512 digital outs

Hi All

I’ve been working on a project that requires the control of 256 steppers motors(!) Looking at the stepper examples, it seems you can drive a unipolar stepper with 2 wires and a darlington array.

The problem is the arduino’s throughput. It can address 512 outputs at about 42Hz from the tests I’ve done, which is cool, but it would never be able to manage all the timing stuff.

What I was thinking was to use a computer as an arduino rather than doing on the chip, but what I’d need then is 512 digital outputs from my computer. Anyone have any idea how I could do this?

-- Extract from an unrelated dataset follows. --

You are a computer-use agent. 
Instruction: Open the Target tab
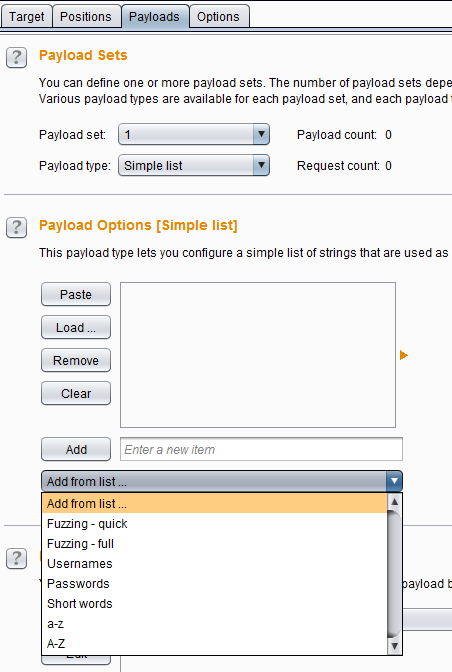[x=27, y=16]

I know it’s not exactly an arduino question but I’d be really grateful if anyone had any ideas or suggestions

thanks

Marek

I think you would be best off distributing the timing responsibilities to a set of multiple arduinos. These arduinos will constantly update the steppers to be equal to their target position. A computer would notify the arduinos of the wanted position of the steppers.

Could proove costly, but I think it would be overly complex to multiplex 256 steppers on a single arduino.

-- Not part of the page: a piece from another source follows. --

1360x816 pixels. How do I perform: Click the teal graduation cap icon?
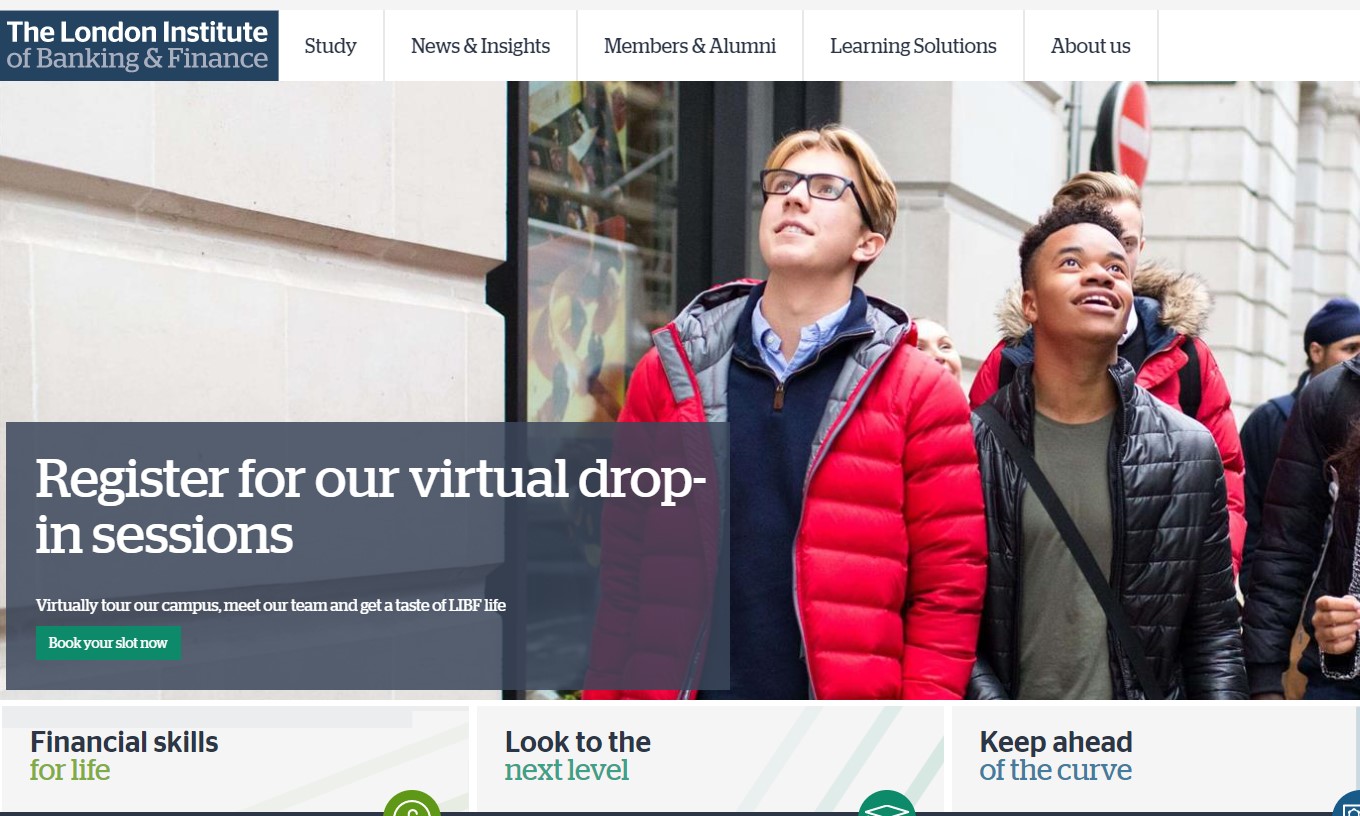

As they say: Just my two bits ;)

256 is a lot of servos to control from one central controller. You would might need to do a little timing math to see if the application can update that many servos in the time required for your application.

Anyway one way would be to utilize dedicated servo controller chips that can 'off load' the updating of the servos while the main controller only needs to send changes to the servo controllers. Here is custom programmed chip the can output 16 servo signals and communicate with a main controller via serial or I2C link. It would take 16 of these chips. Also have you considered how large a DC power supply that would be required to drive 256 servos, esp is they all have to be able to move at the same time?

http://cgi.ebay.com/ws/eBayISAPI.dll?ViewItem&item=170316356001&ssPageName=STRK:MEWAX:IT

Lefty

Thanks for your input. What I'm thinking of doing now is having 16 slave arduinos all listening to the same serial port, each addressing 4 8-bit shift registers (so they'd have 32 outs each)

One thing that's missing from your description is how those motors will be installed and used. Specifically, how far apart they'll be from one another, whether they can easily be split into "sub-assemblies", how much moving they'll be doing, etc.

Another is how much voltage and current they'll use: if the requirements are modest, there are "power shift registers" with built-in drivers that could simplify the design.

Finally, how many of these do you plan to make? If it's "many", or even "several", it makes sense to spend more time on engineering to save construction costs. If it's only one, you might be better off doing something like buying Arduino Mega boards to save the hassles of hand-wiring up a bunch of shift registers to add I/O pins.

Ran

Hey

Thanks for your input! It is split into rows of 16 steppers. I'll definitely look into the power shift registers.

I've made a prototype of a single motor with its mechanism, and I've already learnt a lot about the mechanical problems to solve from that. The next stage would be to make 16 in a row, get them running off a single arduino, and then straight to production - making 16 X 16(!)

I thought about the arduino mega... if the steppers won't run off the power shift registers you mentioned above, we're gonna need a board of 16 Darlington arrays anyway, so a few shift registers won't matter and will help to keep the costs down as we can go for usb-less boarduino too. We're probably gonna get some PCB's made up to save us time veroboarding it all.